* **Aim of the task**:
Write out the records below once more, exactly as they stand.

* **Material for the task**:
= = = =

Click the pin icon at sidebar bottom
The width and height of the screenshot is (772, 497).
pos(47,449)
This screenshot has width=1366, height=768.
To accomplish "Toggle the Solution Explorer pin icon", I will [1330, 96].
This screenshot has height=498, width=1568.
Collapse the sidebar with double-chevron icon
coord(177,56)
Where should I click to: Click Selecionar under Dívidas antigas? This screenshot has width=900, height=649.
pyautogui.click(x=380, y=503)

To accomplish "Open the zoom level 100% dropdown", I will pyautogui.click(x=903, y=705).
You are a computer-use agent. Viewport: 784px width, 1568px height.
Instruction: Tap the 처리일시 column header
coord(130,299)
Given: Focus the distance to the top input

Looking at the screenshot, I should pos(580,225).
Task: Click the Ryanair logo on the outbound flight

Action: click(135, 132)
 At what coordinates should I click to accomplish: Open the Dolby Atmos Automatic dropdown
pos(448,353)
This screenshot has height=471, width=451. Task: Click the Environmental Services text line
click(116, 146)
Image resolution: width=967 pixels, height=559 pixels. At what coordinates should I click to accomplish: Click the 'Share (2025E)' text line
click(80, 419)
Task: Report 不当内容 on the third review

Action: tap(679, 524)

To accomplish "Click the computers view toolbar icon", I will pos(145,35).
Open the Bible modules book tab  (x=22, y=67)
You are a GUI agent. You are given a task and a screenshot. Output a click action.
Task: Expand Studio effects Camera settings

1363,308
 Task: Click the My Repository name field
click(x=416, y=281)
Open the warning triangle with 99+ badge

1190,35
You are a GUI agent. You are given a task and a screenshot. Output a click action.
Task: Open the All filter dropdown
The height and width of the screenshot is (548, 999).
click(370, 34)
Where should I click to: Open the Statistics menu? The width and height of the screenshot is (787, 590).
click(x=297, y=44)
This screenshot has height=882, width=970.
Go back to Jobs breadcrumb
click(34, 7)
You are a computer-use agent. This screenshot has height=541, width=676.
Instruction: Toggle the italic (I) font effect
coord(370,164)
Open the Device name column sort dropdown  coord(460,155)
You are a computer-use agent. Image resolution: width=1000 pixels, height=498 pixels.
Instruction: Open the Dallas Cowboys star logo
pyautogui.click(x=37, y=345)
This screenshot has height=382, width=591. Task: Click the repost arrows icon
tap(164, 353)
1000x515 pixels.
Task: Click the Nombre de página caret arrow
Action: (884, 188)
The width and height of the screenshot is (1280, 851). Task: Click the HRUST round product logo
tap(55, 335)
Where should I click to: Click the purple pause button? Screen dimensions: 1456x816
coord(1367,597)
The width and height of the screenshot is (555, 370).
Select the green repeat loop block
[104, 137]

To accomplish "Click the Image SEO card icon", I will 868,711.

= = = =

* **Answer for this exercise**:
Click the pin icon at sidebar bottom
The width and height of the screenshot is (772, 497).
pos(47,449)
This screenshot has width=1366, height=768.
To accomplish "Toggle the Solution Explorer pin icon", I will [1330, 96].
This screenshot has height=498, width=1568.
Collapse the sidebar with double-chevron icon
coord(177,56)
Where should I click to: Click Selecionar under Dívidas antigas? This screenshot has width=900, height=649.
pyautogui.click(x=380, y=503)

To accomplish "Open the zoom level 100% dropdown", I will pyautogui.click(x=903, y=705).
You are a computer-use agent. Viewport: 784px width, 1568px height.
Instruction: Tap the 처리일시 column header
coord(130,299)
Given: Focus the distance to the top input

Looking at the screenshot, I should pos(580,225).
Task: Click the Ryanair logo on the outbound flight

Action: click(135, 132)
 At what coordinates should I click to accomplish: Open the Dolby Atmos Automatic dropdown
pos(448,353)
This screenshot has height=471, width=451. Task: Click the Environmental Services text line
click(116, 146)
Image resolution: width=967 pixels, height=559 pixels. At what coordinates should I click to accomplish: Click the 'Share (2025E)' text line
click(80, 419)
Task: Report 不当内容 on the third review

Action: tap(679, 524)

To accomplish "Click the computers view toolbar icon", I will pos(145,35).
Open the Bible modules book tab  (x=22, y=67)
You are a GUI agent. You are given a task and a screenshot. Output a click action.
Task: Expand Studio effects Camera settings

1363,308
 Task: Click the My Repository name field
click(x=416, y=281)
Open the warning triangle with 99+ badge

1190,35
You are a GUI agent. You are given a task and a screenshot. Output a click action.
Task: Open the All filter dropdown
The height and width of the screenshot is (548, 999).
click(370, 34)
Where should I click to: Open the Statistics menu? The width and height of the screenshot is (787, 590).
click(x=297, y=44)
This screenshot has height=882, width=970.
Go back to Jobs breadcrumb
click(34, 7)
You are a computer-use agent. This screenshot has height=541, width=676.
Instruction: Toggle the italic (I) font effect
coord(370,164)
Open the Device name column sort dropdown  coord(460,155)
You are a computer-use agent. Image resolution: width=1000 pixels, height=498 pixels.
Instruction: Open the Dallas Cowboys star logo
pyautogui.click(x=37, y=345)
This screenshot has height=382, width=591. Task: Click the repost arrows icon
tap(164, 353)
1000x515 pixels.
Task: Click the Nombre de página caret arrow
Action: (884, 188)
The width and height of the screenshot is (1280, 851). Task: Click the HRUST round product logo
tap(55, 335)
Where should I click to: Click the purple pause button? Screen dimensions: 1456x816
coord(1367,597)
The width and height of the screenshot is (555, 370).
Select the green repeat loop block
[104, 137]

To accomplish "Click the Image SEO card icon", I will 868,711.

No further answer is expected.